Instructions to follow: With the records in front of you, set every one of them down exactly.

Records provided:
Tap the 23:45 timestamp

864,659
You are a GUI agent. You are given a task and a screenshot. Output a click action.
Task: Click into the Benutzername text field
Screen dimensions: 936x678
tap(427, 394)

Worked solution:
Tap the 23:45 timestamp

864,659
You are a GUI agent. You are given a task and a screenshot. Output a click action.
Task: Click into the Benutzername text field
Screen dimensions: 936x678
tap(427, 394)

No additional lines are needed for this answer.